Exercise brief →
Nothing in the entries should be altered. Write them out in full.

(Collected data)

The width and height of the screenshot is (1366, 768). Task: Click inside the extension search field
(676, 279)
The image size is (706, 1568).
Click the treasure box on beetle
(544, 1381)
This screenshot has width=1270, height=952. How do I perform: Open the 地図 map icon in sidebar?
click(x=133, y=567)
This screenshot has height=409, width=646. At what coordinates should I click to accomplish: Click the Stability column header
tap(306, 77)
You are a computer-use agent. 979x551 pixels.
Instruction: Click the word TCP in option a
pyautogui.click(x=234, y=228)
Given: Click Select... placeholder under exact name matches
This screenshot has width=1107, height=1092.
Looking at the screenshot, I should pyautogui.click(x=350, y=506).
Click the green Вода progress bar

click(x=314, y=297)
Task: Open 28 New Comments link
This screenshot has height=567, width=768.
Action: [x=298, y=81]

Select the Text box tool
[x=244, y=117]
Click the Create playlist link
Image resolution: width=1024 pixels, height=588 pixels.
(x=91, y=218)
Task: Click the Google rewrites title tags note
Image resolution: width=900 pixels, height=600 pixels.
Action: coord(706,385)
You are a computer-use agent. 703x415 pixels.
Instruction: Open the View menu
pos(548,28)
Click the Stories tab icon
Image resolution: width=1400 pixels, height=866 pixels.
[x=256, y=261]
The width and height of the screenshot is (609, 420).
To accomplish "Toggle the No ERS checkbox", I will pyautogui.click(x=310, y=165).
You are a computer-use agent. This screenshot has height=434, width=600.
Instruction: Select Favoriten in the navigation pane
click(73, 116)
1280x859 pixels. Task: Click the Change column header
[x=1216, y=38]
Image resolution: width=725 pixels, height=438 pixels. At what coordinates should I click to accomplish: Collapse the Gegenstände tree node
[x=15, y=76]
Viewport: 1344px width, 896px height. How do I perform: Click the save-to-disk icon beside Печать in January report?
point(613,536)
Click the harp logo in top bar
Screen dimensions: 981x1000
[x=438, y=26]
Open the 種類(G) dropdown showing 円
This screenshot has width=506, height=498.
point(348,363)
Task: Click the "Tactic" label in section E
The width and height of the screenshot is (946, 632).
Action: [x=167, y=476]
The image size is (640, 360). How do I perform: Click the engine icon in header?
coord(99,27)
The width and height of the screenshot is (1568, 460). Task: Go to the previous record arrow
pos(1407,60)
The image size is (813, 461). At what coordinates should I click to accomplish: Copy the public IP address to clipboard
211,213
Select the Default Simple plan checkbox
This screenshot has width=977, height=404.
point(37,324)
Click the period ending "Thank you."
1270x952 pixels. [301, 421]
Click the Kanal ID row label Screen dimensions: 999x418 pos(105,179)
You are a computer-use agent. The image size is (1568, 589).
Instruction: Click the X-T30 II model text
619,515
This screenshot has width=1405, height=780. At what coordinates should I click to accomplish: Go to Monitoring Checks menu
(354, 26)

Task output →
The width and height of the screenshot is (1366, 768). Task: Click inside the extension search field
(676, 279)
The image size is (706, 1568).
Click the treasure box on beetle
(544, 1381)
This screenshot has width=1270, height=952. How do I perform: Open the 地図 map icon in sidebar?
click(x=133, y=567)
This screenshot has height=409, width=646. At what coordinates should I click to accomplish: Click the Stability column header
tap(306, 77)
You are a computer-use agent. 979x551 pixels.
Instruction: Click the word TCP in option a
pyautogui.click(x=234, y=228)
Given: Click Select... placeholder under exact name matches
This screenshot has width=1107, height=1092.
Looking at the screenshot, I should pyautogui.click(x=350, y=506).
Click the green Вода progress bar

click(x=314, y=297)
Task: Open 28 New Comments link
This screenshot has height=567, width=768.
Action: [x=298, y=81]

Select the Text box tool
[x=244, y=117]
Click the Create playlist link
Image resolution: width=1024 pixels, height=588 pixels.
(x=91, y=218)
Task: Click the Google rewrites title tags note
Image resolution: width=900 pixels, height=600 pixels.
Action: coord(706,385)
You are a computer-use agent. 703x415 pixels.
Instruction: Open the View menu
pos(548,28)
Click the Stories tab icon
Image resolution: width=1400 pixels, height=866 pixels.
[x=256, y=261]
The width and height of the screenshot is (609, 420).
To accomplish "Toggle the No ERS checkbox", I will pyautogui.click(x=310, y=165).
You are a computer-use agent. This screenshot has height=434, width=600.
Instruction: Select Favoriten in the navigation pane
click(73, 116)
1280x859 pixels. Task: Click the Change column header
[x=1216, y=38]
Image resolution: width=725 pixels, height=438 pixels. At what coordinates should I click to accomplish: Collapse the Gegenstände tree node
[x=15, y=76]
Viewport: 1344px width, 896px height. How do I perform: Click the save-to-disk icon beside Печать in January report?
point(613,536)
Click the harp logo in top bar
Screen dimensions: 981x1000
[x=438, y=26]
Open the 種類(G) dropdown showing 円
This screenshot has width=506, height=498.
point(348,363)
Task: Click the "Tactic" label in section E
The width and height of the screenshot is (946, 632).
Action: [x=167, y=476]
The image size is (640, 360). How do I perform: Click the engine icon in header?
coord(99,27)
The width and height of the screenshot is (1568, 460). Task: Go to the previous record arrow
pos(1407,60)
The image size is (813, 461). At what coordinates should I click to accomplish: Copy the public IP address to clipboard
211,213
Select the Default Simple plan checkbox
This screenshot has width=977, height=404.
point(37,324)
Click the period ending "Thank you."
1270x952 pixels. [301, 421]
Click the Kanal ID row label Screen dimensions: 999x418 pos(105,179)
You are a computer-use agent. The image size is (1568, 589).
Instruction: Click the X-T30 II model text
619,515
This screenshot has width=1405, height=780. At what coordinates should I click to accomplish: Go to Monitoring Checks menu
(354, 26)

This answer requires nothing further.